Acts of the Legislature of West Virginia
Author : West Virginia
Publisher :
Page : 144 pages
File Size : 12,79 MB
Release : 1865
Category : Law
ISBN :
Author : West Virginia
Publisher :
Page : 144 pages
File Size : 12,79 MB
Release : 1865
Category : Law
ISBN :
Author : Paul Mason
Publisher :
Page : 804 pages
File Size : 41,11 MB
Release : 2020
Category : Parliamentary practice
ISBN : 9781580249744
Author : Robert B. Dove
Publisher :
Page : 40 pages
File Size : 20,58 MB
Release : 1997
Category : Legislation
ISBN :
Author : United States. Congress. Senate
Publisher :
Page : 1094 pages
File Size : 35,21 MB
Release : 1974
Category :
ISBN :
Author : United States. Congress. Senate. Select Committee on Ethics
Publisher :
Page : 610 pages
File Size : 29,71 MB
Release : 1999
Category : Conflict of interests
ISBN :
Author :
Publisher :
Page : 862 pages
File Size : 17,42 MB
Release : 1916
Category : West Virginia
ISBN :
Author : Craig Schultz
Publisher :
Page : 404 pages
File Size : 37,72 MB
Release : 1994
Category :
ISBN :
Author : Thomas Brackett Reed
Publisher :
Page : 244 pages
File Size : 41,76 MB
Release : 1899
Category : Parliamentary practice
ISBN :
Author : Thomas Jefferson
Publisher :
Page : 222 pages
File Size : 41,69 MB
Release : 1834
Category :
ISBN :
Author : Gregory Koger
Publisher : University of Chicago Press
Page : 241 pages
File Size : 48,20 MB
Release : 2010-06-15
Category : Political Science
ISBN : 0226449661
In the modern Congress, one of the highest hurdles for major bills or nominations is gaining the sixty votes necessary to shut off a filibuster in the Senate. But this wasn’t always the case. Both citizens and scholars tend to think of the legislative process as a game played by the rules in which votes are the critical commodity—the side that has the most votes wins. In this comprehensive volume,Gregory Koger shows, on the contrary, that filibustering is a game with slippery rules in which legislators who think fast and try hard can triumph over superior numbers.
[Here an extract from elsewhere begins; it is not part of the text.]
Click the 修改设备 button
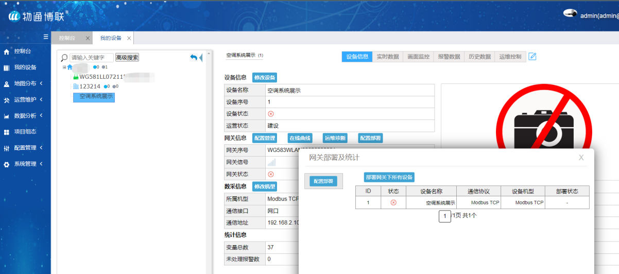This screenshot has width=619, height=274. pos(265,78)
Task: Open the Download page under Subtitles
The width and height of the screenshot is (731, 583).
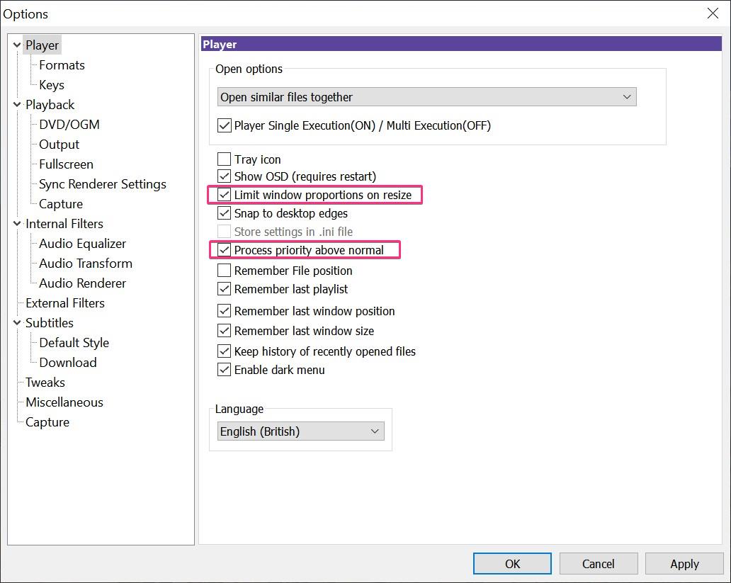Action: click(x=66, y=362)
Filibustering explains how and why obstruction has been institutionalized in the U.S. Senate over the last fifty years, and how this transformation affects politics and policymaking. Koger also traces the lively history of filibustering in the U.S. House during the nineteenth century and measures the effects of filibustering—bills killed, compromises struck, and new issues raised by obstruction. Unparalleled in the depth of its theory and its combination of historical and political analysis, Filibustering will be the definitive study of its subject for years to come.